As an overview, our results show that increased subchondral microdamage in the injured knees, is related to BMLs and localized remodeling. Furthermore inhibition of this process by bisphosphonates in microparticle carriers is a feasible drug delivery approach.These data can be exploited in terms of a novel early treatment after joint injury, early data has been disseminated at research meeting, journal publications and public health seminars.
Among my goals for this proposal was to establish a world-class research group in the area of joint injury and PTOA, and also to take new approaches to important problems in musculoskeletal health. Our ideas on the involvement of subchondral bone in PTOA, especially in the early stage have become an important part of the research agenda in recent years. This is evident by the increased number of papers that have been published which consider these factors. It is also evident by the fact that tI have ben invited to give numerous workshops and talks in that last 5 years relating to this topic. This will continue to have impacts within the field in the future, but also to have wider socio-economic impacts as new treatment ideas begin to emerge and focus on these new pathways for treatment which we and others have discovered. This fellowship has allowed me to develop the therapeutic, applied and translational aspects of my research.

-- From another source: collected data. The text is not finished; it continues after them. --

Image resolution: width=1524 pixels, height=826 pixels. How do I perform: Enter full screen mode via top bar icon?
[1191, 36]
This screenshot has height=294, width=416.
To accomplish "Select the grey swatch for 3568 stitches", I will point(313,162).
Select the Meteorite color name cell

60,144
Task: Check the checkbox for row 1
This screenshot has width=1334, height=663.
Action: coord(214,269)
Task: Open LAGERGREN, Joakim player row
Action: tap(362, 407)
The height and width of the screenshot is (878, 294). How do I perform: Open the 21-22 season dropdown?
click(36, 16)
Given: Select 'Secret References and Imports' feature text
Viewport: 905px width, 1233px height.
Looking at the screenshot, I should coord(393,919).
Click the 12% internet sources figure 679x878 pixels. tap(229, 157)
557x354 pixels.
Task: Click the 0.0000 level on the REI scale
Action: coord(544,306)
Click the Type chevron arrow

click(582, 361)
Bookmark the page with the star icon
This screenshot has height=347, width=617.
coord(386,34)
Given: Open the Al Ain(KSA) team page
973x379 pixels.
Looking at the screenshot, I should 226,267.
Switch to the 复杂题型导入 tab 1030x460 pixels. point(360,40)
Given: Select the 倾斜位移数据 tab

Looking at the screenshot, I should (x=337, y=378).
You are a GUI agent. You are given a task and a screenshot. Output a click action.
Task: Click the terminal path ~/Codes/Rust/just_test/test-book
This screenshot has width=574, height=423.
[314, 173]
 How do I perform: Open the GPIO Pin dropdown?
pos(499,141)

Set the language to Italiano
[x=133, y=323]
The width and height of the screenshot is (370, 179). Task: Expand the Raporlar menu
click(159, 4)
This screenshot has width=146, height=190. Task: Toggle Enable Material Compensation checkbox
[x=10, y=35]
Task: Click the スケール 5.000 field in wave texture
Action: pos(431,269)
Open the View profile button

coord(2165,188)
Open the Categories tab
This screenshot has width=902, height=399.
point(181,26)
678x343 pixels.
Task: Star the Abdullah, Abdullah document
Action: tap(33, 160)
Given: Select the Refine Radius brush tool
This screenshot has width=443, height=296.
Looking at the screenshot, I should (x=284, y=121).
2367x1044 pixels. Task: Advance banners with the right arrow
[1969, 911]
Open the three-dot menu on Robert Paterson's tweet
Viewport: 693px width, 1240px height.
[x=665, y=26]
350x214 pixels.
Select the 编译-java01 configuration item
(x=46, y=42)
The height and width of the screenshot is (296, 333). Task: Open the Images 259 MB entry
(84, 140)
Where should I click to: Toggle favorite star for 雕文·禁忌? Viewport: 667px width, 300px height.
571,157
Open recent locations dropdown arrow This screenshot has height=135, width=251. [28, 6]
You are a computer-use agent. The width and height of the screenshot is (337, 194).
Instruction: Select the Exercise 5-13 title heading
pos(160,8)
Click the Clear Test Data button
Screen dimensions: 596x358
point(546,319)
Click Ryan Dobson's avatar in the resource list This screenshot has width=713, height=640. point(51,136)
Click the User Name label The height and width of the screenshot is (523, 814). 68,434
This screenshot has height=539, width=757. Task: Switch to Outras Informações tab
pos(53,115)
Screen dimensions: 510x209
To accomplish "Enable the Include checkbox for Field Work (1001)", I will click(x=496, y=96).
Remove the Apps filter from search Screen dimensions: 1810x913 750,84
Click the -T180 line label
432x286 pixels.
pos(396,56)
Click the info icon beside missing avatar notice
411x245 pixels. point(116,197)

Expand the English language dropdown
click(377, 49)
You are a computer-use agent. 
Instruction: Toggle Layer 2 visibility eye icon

I have learned new skills in the development of biomaterials and drug-delivery systems. This has been beneficial for European healthcare, but also for me when it comes to reintegrating in the European research community as an expert researcher. In line with the objectives of the MSCA-IF programme I have built significantly on my existing skill-set, the advanced training and support available at RCSI to become a better all round scientist and group leader.